The critical role of IIoT in the future of food processing
Michael Cahill, Rockwell MES Technical Consultant
As the old adage goes, an ounce of prevention is worth a pound of cure.
New Zealand food companies, that often produce high value-add product that is exported around the globe, value their brand and reputation. Things are changing. Customer expectations for food safety and quality are unprecedented. Expectations from regulatory authorities are increasing to meet ever growing market regulation. Demand for high safe products is driving growth at an unprecedented rate.
The reality is the number of food recalls has been steadily increasing over the last decade, according to FSANZ’s 2009-2018 reporting. The lack of visibility in the early stages of production is leading to an increased amount of inedible product and is posing serious food safety compliance risks.
With headline after headline, product traceability from paddock to plate is becoming more and more important.
Any deviation in quality in the product line will involve significant wastage and financial burden on the organisation.
A sustainable approach to maintain the highest standard of production quality is sought to meet these customer, regulator and growth challenges.
Connecting the dots
The rise of the Industrial Internet of Things (IIoT) has emerged as a solution to this problem. IIoT platforms and advanced analytics now enable users to fuse multiple data sources to provide contextually relevant historical and real-time data.

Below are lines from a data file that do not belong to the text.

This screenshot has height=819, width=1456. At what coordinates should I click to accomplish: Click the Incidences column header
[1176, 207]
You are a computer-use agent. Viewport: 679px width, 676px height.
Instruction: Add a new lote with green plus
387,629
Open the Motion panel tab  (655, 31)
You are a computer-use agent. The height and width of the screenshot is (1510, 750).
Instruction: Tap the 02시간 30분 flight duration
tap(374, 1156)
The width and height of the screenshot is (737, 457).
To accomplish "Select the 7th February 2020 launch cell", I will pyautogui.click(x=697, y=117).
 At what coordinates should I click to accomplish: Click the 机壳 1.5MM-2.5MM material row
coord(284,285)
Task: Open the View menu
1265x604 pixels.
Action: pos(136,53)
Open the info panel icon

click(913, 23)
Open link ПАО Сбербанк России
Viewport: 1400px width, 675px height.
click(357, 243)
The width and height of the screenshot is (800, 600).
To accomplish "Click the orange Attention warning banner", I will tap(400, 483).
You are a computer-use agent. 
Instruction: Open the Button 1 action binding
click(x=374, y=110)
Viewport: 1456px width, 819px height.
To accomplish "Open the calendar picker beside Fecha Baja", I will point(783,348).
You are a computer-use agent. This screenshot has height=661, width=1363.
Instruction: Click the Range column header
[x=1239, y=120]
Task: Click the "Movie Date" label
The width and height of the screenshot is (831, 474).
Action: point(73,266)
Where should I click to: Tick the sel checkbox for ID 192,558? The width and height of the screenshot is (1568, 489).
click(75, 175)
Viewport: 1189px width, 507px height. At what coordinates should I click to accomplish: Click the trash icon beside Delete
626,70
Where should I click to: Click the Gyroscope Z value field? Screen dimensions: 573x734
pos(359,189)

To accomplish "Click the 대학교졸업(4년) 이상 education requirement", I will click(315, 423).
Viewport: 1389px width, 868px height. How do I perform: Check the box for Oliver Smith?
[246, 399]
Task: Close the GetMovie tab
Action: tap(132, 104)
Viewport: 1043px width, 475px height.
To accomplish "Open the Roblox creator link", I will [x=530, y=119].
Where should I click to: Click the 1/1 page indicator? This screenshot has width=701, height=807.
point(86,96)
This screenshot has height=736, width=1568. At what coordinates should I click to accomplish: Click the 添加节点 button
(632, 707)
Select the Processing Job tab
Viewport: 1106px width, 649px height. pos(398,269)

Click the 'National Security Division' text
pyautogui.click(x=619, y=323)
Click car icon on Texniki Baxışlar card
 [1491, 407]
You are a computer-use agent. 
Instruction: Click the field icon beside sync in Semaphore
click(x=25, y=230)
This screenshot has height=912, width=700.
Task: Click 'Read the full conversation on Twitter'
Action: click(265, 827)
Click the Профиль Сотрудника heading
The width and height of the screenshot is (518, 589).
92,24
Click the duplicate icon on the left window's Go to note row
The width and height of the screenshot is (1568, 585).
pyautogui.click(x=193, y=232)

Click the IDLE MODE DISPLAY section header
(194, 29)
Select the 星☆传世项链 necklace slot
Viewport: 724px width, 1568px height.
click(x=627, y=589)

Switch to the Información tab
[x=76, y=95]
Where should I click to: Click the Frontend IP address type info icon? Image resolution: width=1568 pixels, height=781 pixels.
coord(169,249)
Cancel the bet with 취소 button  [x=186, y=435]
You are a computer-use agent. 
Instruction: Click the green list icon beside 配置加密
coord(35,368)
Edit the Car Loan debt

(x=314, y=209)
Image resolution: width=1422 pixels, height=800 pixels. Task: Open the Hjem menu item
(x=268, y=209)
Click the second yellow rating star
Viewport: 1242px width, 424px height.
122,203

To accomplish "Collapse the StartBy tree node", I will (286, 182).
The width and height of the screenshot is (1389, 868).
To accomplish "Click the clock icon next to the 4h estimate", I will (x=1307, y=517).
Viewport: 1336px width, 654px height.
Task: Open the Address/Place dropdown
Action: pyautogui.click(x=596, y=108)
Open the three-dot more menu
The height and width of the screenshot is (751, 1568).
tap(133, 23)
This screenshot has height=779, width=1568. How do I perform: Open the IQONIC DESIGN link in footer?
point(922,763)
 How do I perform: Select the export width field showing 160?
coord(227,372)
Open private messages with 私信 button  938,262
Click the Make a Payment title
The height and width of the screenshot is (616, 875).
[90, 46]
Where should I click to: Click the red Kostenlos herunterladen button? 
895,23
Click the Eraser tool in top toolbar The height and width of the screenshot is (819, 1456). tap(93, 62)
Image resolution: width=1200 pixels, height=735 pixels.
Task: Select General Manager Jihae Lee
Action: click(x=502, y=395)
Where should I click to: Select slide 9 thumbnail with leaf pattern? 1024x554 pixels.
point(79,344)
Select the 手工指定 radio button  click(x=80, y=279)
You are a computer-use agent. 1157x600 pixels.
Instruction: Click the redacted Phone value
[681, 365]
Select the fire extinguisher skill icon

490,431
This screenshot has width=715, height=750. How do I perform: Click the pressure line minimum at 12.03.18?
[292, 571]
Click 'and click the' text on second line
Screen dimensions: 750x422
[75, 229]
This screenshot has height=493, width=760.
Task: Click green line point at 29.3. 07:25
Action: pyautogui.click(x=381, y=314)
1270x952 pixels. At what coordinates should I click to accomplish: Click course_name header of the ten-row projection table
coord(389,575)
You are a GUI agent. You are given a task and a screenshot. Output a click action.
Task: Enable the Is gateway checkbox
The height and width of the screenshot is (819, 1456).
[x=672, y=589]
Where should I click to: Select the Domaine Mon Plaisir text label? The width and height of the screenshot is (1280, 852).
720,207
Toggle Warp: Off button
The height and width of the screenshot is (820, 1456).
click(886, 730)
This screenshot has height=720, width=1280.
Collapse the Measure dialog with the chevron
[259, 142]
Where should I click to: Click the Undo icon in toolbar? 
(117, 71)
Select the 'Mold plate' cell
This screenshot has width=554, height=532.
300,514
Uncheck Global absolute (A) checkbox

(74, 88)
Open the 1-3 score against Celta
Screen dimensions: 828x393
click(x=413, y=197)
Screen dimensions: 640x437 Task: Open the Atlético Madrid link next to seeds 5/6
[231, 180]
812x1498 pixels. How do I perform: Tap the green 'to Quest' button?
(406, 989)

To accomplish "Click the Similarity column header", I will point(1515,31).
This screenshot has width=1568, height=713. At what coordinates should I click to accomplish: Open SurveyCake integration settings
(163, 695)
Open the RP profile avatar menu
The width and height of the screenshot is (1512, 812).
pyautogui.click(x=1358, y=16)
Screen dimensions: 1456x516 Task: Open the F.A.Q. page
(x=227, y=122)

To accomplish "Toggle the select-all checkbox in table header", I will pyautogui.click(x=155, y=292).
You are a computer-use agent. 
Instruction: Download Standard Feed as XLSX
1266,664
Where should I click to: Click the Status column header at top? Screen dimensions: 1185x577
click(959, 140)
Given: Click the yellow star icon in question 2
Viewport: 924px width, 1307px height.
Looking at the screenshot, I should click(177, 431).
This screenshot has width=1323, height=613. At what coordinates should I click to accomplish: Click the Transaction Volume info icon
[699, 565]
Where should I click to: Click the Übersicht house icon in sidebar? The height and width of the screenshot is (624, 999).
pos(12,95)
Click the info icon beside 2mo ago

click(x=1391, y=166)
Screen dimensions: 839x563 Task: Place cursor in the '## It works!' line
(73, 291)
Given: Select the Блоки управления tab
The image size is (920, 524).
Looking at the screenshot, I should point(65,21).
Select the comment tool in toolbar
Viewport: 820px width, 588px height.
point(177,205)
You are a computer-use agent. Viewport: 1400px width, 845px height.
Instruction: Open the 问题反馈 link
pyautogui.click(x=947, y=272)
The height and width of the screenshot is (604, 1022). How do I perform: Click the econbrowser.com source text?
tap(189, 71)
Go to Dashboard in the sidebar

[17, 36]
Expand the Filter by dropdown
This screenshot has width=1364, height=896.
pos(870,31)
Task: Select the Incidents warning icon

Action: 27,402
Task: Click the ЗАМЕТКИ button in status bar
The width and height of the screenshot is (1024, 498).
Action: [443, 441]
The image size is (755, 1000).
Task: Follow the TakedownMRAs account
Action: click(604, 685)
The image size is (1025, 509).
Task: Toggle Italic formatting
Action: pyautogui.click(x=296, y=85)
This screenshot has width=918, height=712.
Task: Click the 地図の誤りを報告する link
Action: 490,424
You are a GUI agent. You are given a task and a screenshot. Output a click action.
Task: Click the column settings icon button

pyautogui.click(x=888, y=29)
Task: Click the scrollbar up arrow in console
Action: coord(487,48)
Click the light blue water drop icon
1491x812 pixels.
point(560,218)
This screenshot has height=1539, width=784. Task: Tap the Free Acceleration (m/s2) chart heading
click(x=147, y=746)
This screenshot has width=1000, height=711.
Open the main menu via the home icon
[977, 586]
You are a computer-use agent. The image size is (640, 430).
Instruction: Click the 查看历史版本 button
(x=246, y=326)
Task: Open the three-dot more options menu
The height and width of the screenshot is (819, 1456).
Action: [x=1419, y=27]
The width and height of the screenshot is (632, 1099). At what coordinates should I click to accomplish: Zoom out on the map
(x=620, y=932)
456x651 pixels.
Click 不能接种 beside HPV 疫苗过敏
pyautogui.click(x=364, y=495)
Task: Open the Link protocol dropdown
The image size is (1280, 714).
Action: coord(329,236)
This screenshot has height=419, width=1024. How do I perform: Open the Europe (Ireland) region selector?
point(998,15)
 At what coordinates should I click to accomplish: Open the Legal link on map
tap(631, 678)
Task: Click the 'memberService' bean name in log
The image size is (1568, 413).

Add in AI and machine learning and food manufacturing is more predictive and intelligent than ever before, giving workers uncanny insight into how to solve issues and predict problems before they happen.
The problem isn’t a lack of data but a lack of connectivity from food companies. IIoT has provided the tools to better verify quality, establish batch genealogy and capture meaningful processing data from beginning to end. It’s now the job of manufacturing plants and farms to embrace these technologies.
It awards us real-time operational visibility and the brilliance of predictive maintenance. Predictive maintenance is a technology that has grown tenfold in the manufacturing sector over the years, guided by major developments in AI, Big Data Analytics and IIoT collectively.
As a tool it can trigger a work order before any downtime needs to occur and has an unprecedented ability to detect failure early. The software uses advanced analytics to effectively become a crystal ball, giving companies a predicted future and prescripted action simultaneously.
Additionally, advancements in anomaly detection can identify the dips in performance that require immediate attention. Deploying technologies like this early in the production stage is exactly the kind of tool that could have prevented the salmonella outbreak in our supply of eggs.
The food plant of the future is undeniably an interconnected one, empowering food processing facilities with access to real-time data that can effect real change and dramatically improve quality.
It is an exciting time and many food manufacturers are still learning about these capabilities and what they can do with all of this new data at their fingertips.
And it’s imperative that we do use this information. The food sector is a sector where in many cases something going wrong is not simply a problem but a calamity. Ignoring garbage-in is a timeless recipe to have garbage-out.
Today’s advancements in IIoT technology and paperless manufacturing techniques can stop food recalls by preventing a faulty product from leaving the plant in the first place. Historically, a company may not know it has a bad batch until it is packaged because of the delays in manual reportage. Preventing recalls is critical for the health of the consumer, the company reputation and the bottom line.
‘Visibility of all manufacturing actions and statuses will ultimately drive accountability and transparency that will change internal and external expectations’.